In 2022, Peña was selected as the international winner of La Biennale di Venezia's call for new choreographic work by an artist under 35 with the project Bogotá. Bogotá premiered at the 17th International Festival of Contemporary Dance at the Venice Biennale in 2023. It was later presented at the PuSh Festival in Vancouver in January 2025. In October 2025, the work was presented at Sadler's Wells East in London as part of the Dance Umbrella festival.
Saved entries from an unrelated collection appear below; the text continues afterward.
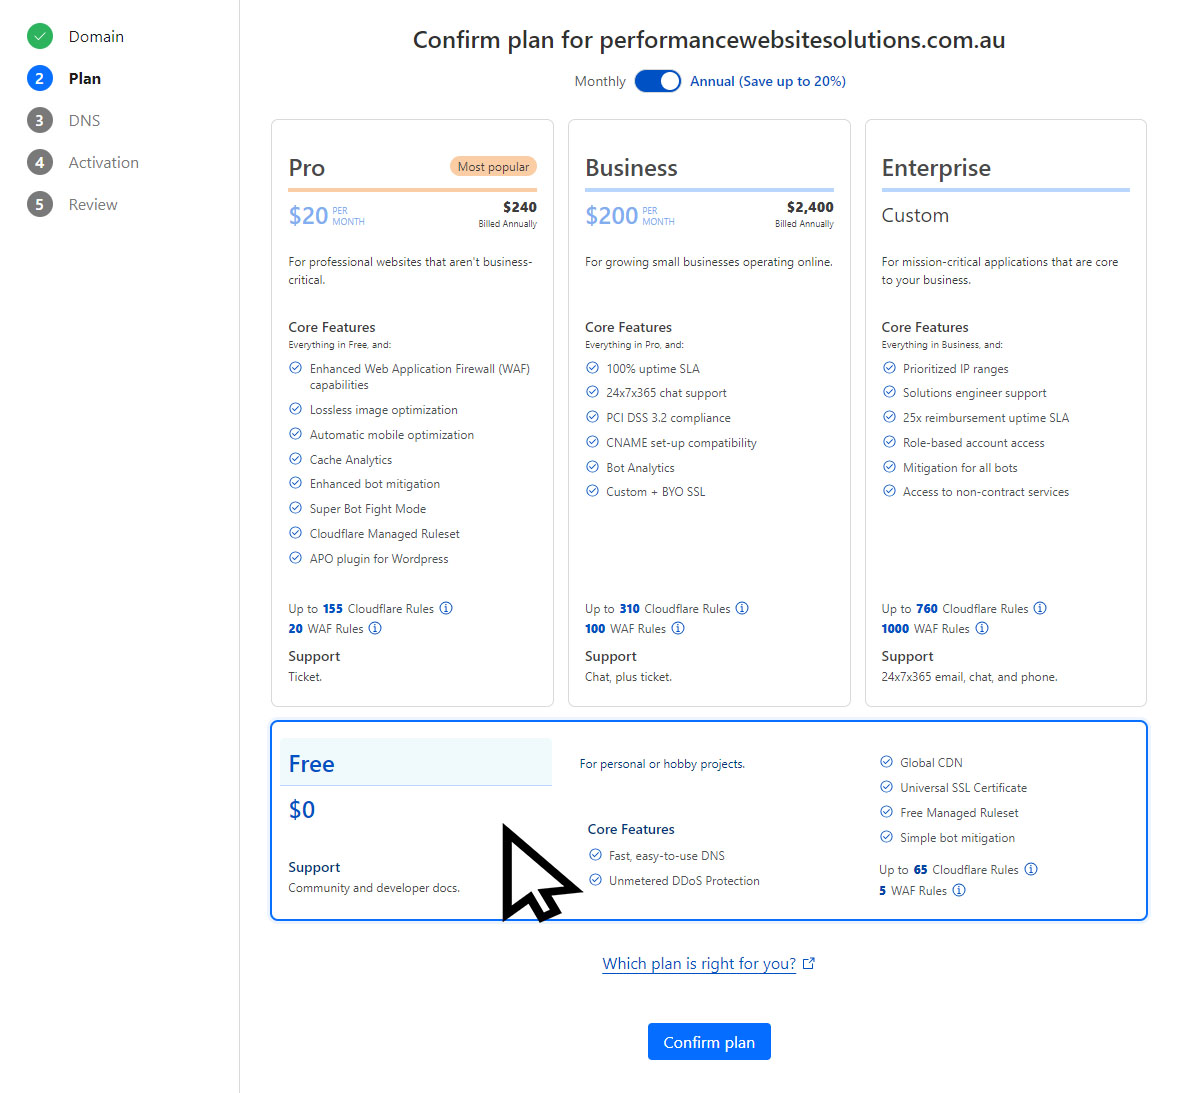Navigate to the Review step
The height and width of the screenshot is (1093, 1198).
tap(92, 204)
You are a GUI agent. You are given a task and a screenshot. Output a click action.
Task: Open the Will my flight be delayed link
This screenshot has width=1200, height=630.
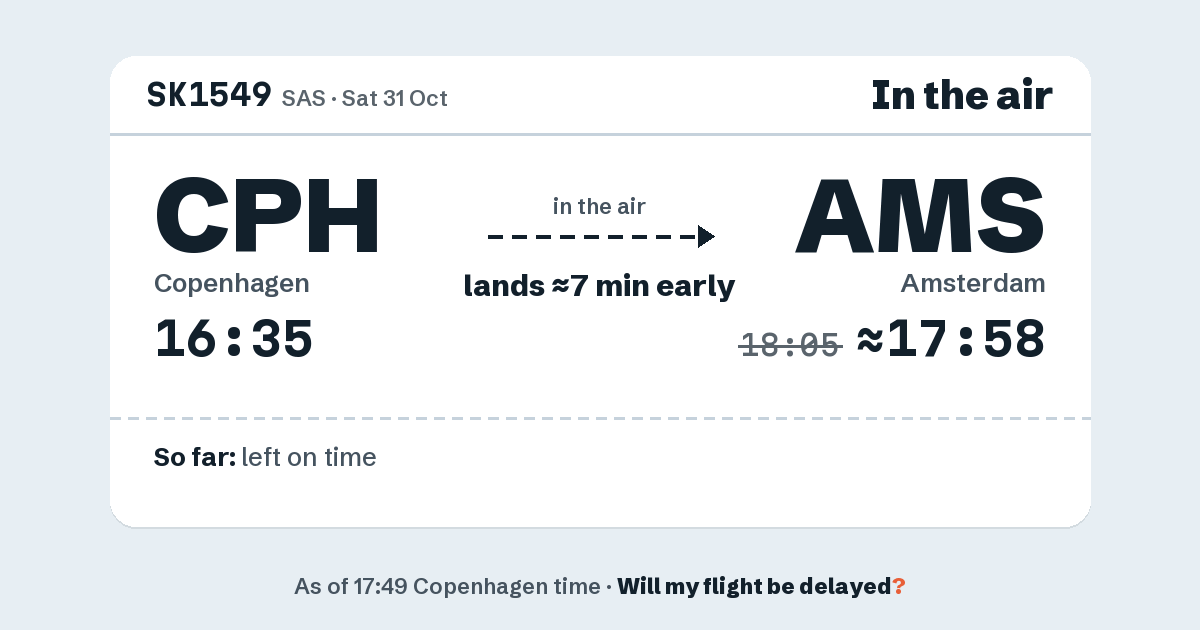coord(754,586)
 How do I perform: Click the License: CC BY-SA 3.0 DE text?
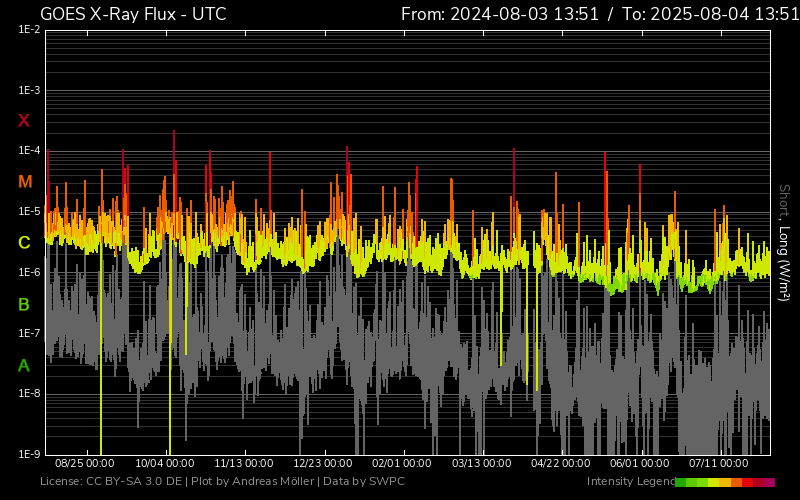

Reviews noted the work’s layered structure, spatial design, and use of ensemble formations..

Peña created commissioned works Sacra for Ballet BC in 2025, through the Emily Molnar Emerging Choreographer Award, as well as Transmuted Symphony for Staatstheater Kassel.

In 2026, Peña was named one of the ten laureates of the CHANEL Next Prize, receiving €100,000.
== Works ==
=== Stage works ===
- Untitled I (2018)
- 6.58: Manifesto (2021)
- Bogotá (2023)
- States of Transmutation (2023)
- Replica (2024)
- Uaque (2024)
- Sacra (2025)
- Transmuted Symphony (2025)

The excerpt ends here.